Ia menoleh. Di balik pintu kaca, Reyee berdiri, mengenakan mantel cokelat yang sudah basah di bagian bawah. Senyumnya samar, seperti meminta izin untuk masuk.
Ruijie bangkit, setengah tak percaya. “Reyee? Kamu…”
“Aku boleh masuk?” potongnya sebelum Ruijie sempat menyelesaikan kalimatnya.
Ia mengangguk, masih terpaku oleh kehadiran wanita itu. Reyee berjalan masuk, membawa aroma hujan dan sedikit wangi lavender yang selalu ia kenakan.
“Aku tidak tahu kamu di sini,” kata Reyee setelah duduk di sofa kecil yang menghadap ke jendela. “Tetangga bilang ada penghuni baru. Aku tidak menyangka itu kamu.”
Ruijie tertawa kecil, hambar. “Aku tidak tahu kalau kita akan bertemu lagi, jujur saja. Dunia ini terlalu kecil, ya?”

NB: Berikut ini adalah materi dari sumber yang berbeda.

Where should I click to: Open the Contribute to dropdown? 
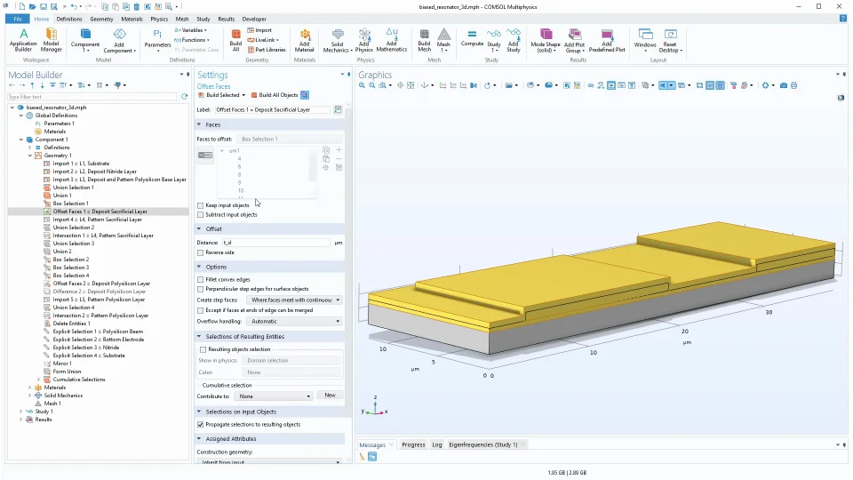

“Atau mungkin ini takdir,” Reyee berbisik, lebih kepada dirinya sendiri.
Ruijie diam. Kata-kata Reyee seperti jarum yang menusuk langsung ke dalam hatinya. Ia ingat bagaimana segalanya berakhir antara mereka. Tidak ada pertengkaran besar, tidak ada drama. Hanya dua hati yang saling menjauh, seperti lempeng bumi yang bergeser perlahan-lahan, tetapi cukup untuk menciptakan gempa besar di antara mereka.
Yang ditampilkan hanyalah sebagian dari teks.